In fairness, the Times interview which drew so much ire did include some professionalism: urged by the reporter to talk about “my recipe for Yorkshire puddings or what really made me cry” (at the despatch box in July), Reeves counters that “people don’t want to read about [that]”. She wanted to show them, instead, “that they can trust me with their money”; “I’m not a public personality. I’m not in showbusiness. I’m the chancellor.” Quite right, Rachel! Reintroducing a frosty remoteness to public office would lend politics, and in particular this beleaguered Chancellor, some “headroom” to get on with the job — a little personal distance would go a long way. A shame, then, that in order to drive this point home Reeves continued: “I’m a mum with two kids. I’m a wife and a daughter. I wasn’t born into this and I’m just trying to do my best.”

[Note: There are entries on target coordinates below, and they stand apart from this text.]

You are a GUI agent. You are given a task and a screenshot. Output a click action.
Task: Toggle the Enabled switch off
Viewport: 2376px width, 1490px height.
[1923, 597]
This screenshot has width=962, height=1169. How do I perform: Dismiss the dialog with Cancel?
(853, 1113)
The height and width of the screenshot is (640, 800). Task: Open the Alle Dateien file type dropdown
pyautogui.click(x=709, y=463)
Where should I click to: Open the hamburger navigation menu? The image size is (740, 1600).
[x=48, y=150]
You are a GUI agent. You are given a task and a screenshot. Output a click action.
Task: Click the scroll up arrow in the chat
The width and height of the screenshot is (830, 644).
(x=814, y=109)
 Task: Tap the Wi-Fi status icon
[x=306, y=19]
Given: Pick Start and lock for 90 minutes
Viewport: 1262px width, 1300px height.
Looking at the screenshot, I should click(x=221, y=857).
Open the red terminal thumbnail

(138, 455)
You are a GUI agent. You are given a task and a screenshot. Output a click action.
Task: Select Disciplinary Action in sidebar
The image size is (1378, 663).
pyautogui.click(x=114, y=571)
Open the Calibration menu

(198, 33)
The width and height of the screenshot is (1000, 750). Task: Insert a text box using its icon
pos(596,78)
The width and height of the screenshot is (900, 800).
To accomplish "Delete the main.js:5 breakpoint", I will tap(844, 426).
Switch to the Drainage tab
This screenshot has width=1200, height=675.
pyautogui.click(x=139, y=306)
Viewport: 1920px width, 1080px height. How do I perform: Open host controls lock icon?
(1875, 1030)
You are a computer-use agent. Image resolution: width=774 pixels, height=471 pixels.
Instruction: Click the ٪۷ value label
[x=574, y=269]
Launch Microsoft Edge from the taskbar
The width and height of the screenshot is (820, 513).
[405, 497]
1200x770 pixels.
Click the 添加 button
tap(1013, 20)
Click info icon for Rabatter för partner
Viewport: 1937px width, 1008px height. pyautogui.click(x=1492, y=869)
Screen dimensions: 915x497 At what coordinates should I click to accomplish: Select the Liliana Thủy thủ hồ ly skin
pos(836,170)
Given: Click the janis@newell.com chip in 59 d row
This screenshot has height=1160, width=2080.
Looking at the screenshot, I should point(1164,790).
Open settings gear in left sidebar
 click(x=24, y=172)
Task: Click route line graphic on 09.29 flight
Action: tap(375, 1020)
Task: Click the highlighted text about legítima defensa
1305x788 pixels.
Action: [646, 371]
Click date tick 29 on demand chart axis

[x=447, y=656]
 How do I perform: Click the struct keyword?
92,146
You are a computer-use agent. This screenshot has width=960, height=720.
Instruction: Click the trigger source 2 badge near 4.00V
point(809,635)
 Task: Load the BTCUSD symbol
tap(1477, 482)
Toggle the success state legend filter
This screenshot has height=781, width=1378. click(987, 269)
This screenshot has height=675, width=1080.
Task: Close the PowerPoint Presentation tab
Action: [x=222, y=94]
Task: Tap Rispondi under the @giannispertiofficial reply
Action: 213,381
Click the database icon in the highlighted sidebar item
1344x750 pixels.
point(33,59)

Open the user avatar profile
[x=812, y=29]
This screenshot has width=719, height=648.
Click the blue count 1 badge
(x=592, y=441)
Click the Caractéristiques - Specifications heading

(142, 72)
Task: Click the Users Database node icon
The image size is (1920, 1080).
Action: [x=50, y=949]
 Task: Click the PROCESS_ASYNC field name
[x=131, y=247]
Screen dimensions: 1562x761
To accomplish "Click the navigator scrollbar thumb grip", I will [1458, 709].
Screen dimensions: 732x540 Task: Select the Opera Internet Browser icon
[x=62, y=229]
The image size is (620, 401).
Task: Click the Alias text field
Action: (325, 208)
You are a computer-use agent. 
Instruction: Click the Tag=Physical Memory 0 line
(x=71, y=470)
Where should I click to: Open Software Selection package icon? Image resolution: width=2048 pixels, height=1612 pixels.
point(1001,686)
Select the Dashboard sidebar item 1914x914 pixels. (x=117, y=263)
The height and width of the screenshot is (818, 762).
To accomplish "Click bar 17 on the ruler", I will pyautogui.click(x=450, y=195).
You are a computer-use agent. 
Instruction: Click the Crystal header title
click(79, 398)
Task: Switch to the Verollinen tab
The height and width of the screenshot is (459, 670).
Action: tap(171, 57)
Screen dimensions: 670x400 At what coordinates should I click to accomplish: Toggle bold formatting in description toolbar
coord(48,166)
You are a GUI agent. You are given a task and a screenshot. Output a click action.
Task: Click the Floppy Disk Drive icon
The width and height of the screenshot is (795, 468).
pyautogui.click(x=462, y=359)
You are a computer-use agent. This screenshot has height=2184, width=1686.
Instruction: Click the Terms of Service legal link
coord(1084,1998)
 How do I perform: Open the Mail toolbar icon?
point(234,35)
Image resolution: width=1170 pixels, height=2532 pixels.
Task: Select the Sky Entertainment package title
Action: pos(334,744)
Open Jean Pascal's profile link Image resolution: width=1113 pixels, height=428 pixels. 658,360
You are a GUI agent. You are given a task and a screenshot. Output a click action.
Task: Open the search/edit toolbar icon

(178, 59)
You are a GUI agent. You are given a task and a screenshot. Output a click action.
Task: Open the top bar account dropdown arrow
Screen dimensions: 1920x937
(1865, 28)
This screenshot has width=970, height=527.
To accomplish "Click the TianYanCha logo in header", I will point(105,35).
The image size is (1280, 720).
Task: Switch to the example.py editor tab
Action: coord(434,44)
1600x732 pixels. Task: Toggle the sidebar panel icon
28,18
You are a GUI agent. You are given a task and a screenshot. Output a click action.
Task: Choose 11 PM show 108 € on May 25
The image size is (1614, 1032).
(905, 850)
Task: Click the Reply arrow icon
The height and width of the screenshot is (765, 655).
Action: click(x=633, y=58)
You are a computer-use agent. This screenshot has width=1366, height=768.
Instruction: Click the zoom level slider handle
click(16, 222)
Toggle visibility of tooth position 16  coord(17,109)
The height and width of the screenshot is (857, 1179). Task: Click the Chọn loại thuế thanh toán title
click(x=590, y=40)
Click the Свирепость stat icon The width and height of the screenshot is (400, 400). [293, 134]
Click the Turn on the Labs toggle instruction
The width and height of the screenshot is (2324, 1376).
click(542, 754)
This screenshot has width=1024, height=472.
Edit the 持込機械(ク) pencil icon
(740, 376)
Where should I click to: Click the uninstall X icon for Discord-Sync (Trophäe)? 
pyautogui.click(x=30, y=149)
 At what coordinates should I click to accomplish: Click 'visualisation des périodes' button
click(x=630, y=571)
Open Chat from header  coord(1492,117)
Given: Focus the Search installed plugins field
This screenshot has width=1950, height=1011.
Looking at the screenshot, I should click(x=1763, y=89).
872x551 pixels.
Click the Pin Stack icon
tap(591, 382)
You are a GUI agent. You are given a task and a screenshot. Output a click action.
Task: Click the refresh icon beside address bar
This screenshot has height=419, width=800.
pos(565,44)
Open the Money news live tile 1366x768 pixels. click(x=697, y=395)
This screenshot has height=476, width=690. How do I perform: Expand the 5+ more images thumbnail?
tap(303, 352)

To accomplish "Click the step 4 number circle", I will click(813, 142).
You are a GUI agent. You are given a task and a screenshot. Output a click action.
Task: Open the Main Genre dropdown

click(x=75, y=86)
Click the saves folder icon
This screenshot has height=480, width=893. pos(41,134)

Oh, as long as you’re trying your best! Whoever the public elects, man or woman, should be effective enough not to have to constantly appeal to their humanness and vulnerability. Situating the struggles of being a female politician in particular within the compensatory context of family life is a dire and regressive technique; were it Richard Reeves we were dealing with, we would never expect him to sweeten the pot of debilitating tax rises by reminding us that he is “a son”. The entire performance of relatability, endemic in contemporary politics, smacks of a hostage looking a gunman in the eye to stop him shooting: when women do it, what it reveals is not that these are exceptional operators who do it all and want us to bloody well know it, but that these are women scared of the public and insecure in their positions. In this, the vitriolic and often violent electorate is also to blame.
For schoolgirls following the tenure of the first female British chancellor, or the Millennial role model Jacinda Ardern, or indeed any number of Labour women — Jess Phillips, Stella Creasy, Angela Rayner — who constantly appeal to their inspirational stories of personal strife, the message is not that women can do anything. It’s that if you insist on doing it, you must also constantly roleplay apologetic femininity. How often do we hear these women speak about “imposter syndrome” — about how lucky they are to be there at all? The logic is that this framing excuses a shoddy job, or ideological lameness, or media mistakes. Male politicians, particularly white ones, almost never retreat to aspirational stories about their boyhood ambitions because they don’t have to explain why they’re there. Women do not either. To restore some of politics’ prestige and mystique, we must insist on a new contract with the public: seriousness, distance and inscrutability in exchange for a baseline of respect.